= Charles Vernon (died 1762) =

British merchant and Tory politician

Sir Charles Vernon (c. 1683–1762), of Farnham, Surrey, was a British merchant and Tory politician who sat in the House of Commons between 1731 and 1761.

Vernon was the third son of Sir Thomas Vernon, MP who was a London merchant and director of the East India Company and his wife Anne. He became a merchant trading with Turkey. Before 1717, he married Anne Catherine Vernon, daughter of George Vernon of Farnham. He was knighted on 27 October 1717.

Vernon, was returned unopposed as Member of Parliament for Chipping Wycombe on the interest of his nephew, Edmund Waller at a by election on 27 January 1731. His brother, Thomas Vernon was a Tory and presumably Vernon was Tory too, voting consistently against the Administration.
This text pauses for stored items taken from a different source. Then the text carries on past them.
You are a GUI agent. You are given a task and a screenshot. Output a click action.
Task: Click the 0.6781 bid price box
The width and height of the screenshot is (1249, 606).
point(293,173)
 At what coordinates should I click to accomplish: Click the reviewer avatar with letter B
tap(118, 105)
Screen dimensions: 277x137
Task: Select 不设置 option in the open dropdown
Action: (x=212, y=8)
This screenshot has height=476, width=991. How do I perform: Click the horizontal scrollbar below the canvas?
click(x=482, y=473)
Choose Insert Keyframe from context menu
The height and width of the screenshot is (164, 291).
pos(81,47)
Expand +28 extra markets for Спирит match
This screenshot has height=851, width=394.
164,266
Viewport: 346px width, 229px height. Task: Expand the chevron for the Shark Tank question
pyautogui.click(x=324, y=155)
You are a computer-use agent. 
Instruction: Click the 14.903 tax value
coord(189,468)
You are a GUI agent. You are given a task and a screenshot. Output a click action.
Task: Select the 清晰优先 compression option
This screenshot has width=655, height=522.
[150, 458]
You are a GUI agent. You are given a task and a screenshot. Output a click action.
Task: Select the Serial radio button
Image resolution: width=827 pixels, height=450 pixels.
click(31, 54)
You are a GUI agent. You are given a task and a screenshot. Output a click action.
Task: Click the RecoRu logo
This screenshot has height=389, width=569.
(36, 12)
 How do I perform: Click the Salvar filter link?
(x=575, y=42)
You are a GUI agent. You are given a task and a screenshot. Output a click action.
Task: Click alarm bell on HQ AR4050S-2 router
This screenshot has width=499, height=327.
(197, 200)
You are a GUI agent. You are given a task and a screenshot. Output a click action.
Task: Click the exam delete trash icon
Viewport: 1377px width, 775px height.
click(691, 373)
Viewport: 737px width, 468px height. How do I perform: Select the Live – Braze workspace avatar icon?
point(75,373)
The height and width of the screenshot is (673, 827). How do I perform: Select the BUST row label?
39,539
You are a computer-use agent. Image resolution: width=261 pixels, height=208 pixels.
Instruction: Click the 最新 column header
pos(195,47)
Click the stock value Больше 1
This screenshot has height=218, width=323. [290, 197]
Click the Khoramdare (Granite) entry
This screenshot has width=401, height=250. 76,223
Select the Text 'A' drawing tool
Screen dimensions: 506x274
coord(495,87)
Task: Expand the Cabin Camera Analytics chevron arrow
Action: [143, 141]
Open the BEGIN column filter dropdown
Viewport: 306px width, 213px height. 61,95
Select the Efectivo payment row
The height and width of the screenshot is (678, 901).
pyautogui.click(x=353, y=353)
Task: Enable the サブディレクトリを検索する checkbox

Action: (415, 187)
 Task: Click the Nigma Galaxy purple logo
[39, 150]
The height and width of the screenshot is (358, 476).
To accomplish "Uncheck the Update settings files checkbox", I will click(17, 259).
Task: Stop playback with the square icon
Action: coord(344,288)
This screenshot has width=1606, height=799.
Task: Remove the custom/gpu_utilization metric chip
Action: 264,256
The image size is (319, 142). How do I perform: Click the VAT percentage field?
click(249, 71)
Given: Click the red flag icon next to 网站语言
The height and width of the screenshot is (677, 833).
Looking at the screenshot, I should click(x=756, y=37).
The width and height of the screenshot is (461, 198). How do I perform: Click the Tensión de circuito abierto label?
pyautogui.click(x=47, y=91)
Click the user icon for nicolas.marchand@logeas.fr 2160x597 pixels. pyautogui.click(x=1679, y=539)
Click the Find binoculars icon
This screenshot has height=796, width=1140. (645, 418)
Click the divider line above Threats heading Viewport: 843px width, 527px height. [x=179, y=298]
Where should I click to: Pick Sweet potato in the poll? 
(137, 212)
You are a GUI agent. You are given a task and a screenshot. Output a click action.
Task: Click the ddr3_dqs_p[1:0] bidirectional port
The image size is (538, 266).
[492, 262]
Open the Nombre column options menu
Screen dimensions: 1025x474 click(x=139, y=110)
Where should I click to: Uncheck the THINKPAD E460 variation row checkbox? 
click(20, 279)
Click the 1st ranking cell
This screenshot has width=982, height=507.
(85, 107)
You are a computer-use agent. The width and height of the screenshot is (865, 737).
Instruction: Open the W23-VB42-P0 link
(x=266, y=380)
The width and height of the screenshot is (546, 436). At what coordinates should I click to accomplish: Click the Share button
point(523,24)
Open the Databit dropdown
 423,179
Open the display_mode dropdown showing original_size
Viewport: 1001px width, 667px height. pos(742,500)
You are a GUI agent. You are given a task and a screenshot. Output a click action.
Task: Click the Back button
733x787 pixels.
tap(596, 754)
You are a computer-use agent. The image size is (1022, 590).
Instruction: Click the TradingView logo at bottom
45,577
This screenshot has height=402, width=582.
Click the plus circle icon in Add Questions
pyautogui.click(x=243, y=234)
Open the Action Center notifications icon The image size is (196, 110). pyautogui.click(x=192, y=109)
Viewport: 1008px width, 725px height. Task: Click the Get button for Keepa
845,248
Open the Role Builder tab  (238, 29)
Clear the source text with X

At the 1734 British general election Waller stood for Wycombe and Marlow, and chose Marlow leaving an opening for Vernon to come in again at Wycombe at a by election on 17 February 1735. In Parliament, Vernon withdrew on the motion for the dismissal of Walpole in February 1741. At the 1741 British general election, both seats at Wycombe were taken by the Wallers and Vernon did not stand. At the 1747 British general election, Vernon was returned at Ripon on the interest of his son-in-law, William Aislabie, and was classed as ‘Opposition’.

Vernon was returned for Ripon again at the 1754 British general election. He did not stand in 1761.

Vernon died on 4 April 1762, aged 78 leaving four sons and two daughters.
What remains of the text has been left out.